Ces projections dans l'avenir donnent donc une représentation du "sida" qui oscille entre la réduction du phénomène à la condition de maladie maîtrisée par la science et la médecine modernes et son expansion épidémique comme catastrophe incontrôlable.

De façon globale, le thème de la maladie, qui représente une des perspectives principales d'évolution de la représentation du "sida", remplit une fonction défensive double : le thème de la maladie fonctionne d'une part, comme une forme de banalisation du thème de la faute et de la culpabilité. En prenant la forme d'une maladie, le "sida" perdrait ses caractéristiques liées à la faute; d'autre part, ce thème fonctionne comme une sorte de contenant réducteur de la dimension catastrophique associée à la dimension épidémique et au sentiment de perte de contrôle qui l'accompagne.

Sur un autre versant, la représentation du sida comme "maladie" replace celui-ci sous le contrôle sécurisant de la médecine; c'est à dire en en excluant les dimensions de condition globale et la possibilité de maîtrise par la gestion des comportements.

La gestion du phénomène "sida" au moyen d'une maîtrise des comportements apparaît comme illusoire voire même impossible dans la mesure où elle réactiverait les dimensions liées à la faute et à la culpabilité et placerait tout le monde sur le même plan. L'attribution du "sida" aux "autres" constitue, à ce stade, le mécanisme de défense le plus efficace sur le plan fantasmatique.

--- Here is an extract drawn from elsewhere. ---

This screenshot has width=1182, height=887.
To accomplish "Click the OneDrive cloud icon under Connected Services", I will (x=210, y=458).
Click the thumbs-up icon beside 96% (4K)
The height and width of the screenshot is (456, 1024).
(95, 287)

LE SIDA ET LES GROUPES: "NOUS", "EUX" ET

"LES AUTRES"

L'analyse de la catégorie "groupe" constitue le deuxième moment de l'analyse des représentations originelles. Elle nous a permis de repérer les caractéristiques et les attributs des personnages décrits sous forme de "groupe" ainsi que les situations dans lesquelles ils sont représentés par les locuteurs. Les énoncés regroupés sous la catégorie "condition-concept" constituent le versant à la fois abstrait (conceptuel) et concret (immédiat) de la représentation du "sida", alors que ceux qui sont traités dans la catégorie "groupe" constituent l'indicateur d'une première modalité de personnalisation du phénomène du "sida". Du fait de son caractère généralisateur, la catégorie de "groupe" se situe à mi-chemin entre la "condition" et "l'individu". En outre, le "groupe" constitue une catégorie centrale de notre schéma d'analyse du fait de la visibilité sociale de la notion épidémiologique de "groupes à risques" et de son utilisation par le sens commun qui structure l'opposition entre "nous" et "eux" (Goldstein: 1991). La présentation de notre analyse vise donc à montrer comment le recours à la catégorie du "groupe" apparaît, dans un premier temps, comme la poursuite des thématiques présentées dans la catégorie "condition" par l'équivalence attribuée aux "homosexuels et aux "toxicomanes" regroupés dans le registre

d'une contamination par voie sexuelle et coupable; dans un second temps, comment elle s'en détache, notamment par le biais de l'introduction d'une différenciation entre les "homosexuels" et les "toxicomanes" d'une part, et entre ces deux groupes et d'autres groupes (les jeunes, les enfants, les vieux, les femmes); enfin, comment l'apparition et l'utilisation de la catégorie de "malades" constitue un remaniement des premières catégories stigmatisantes. En outre, nous avons tenté de faire ressortir la double dynamique défensive qui est élaborée par les locuteurs, au moyen de la chronologie - c'est à dire comment certaines représentations sont situées dans le passé et d'autres dans le présent de leur expérience, au moyen de l'attribution à d'autres que soi-même de représentations, d'attitudes et de conduites à l'égard des personnes atteintes.